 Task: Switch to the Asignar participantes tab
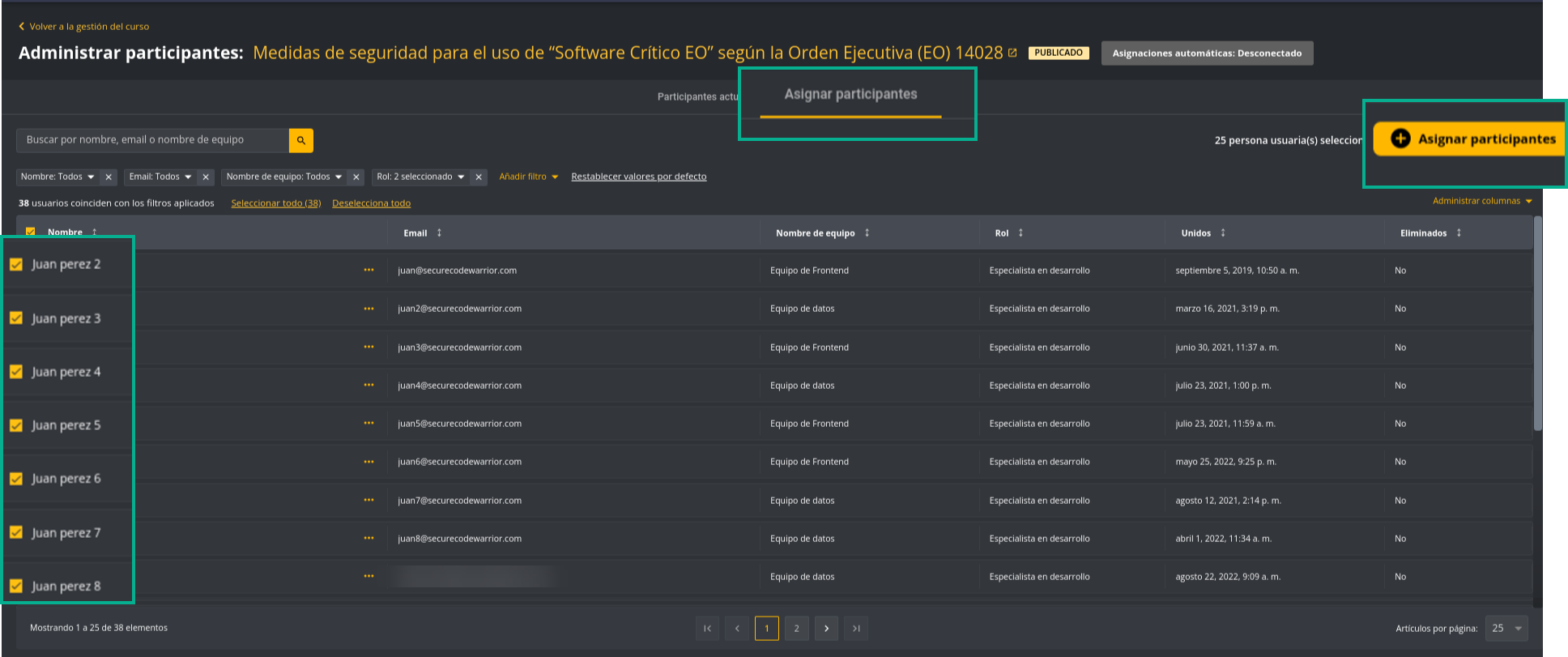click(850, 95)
...
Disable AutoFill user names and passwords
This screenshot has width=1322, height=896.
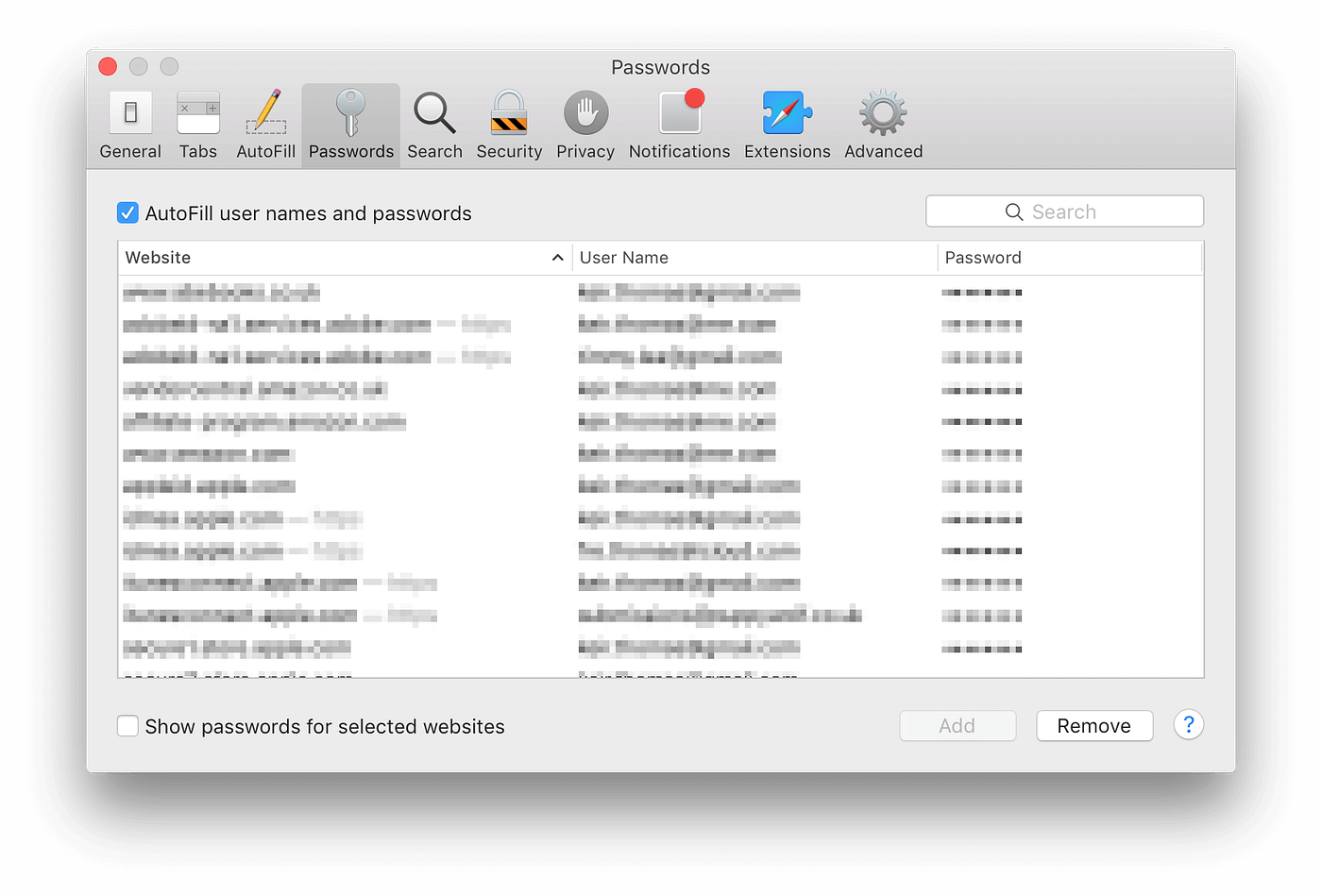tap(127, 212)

## Prompt
Please repeat the material from the line with "Disable AutoFill user names and passwords" up to and including the line with "tap(127, 212)", leaving the pictures out.

## Correct answer
Disable AutoFill user names and passwords
This screenshot has width=1322, height=896.
tap(127, 212)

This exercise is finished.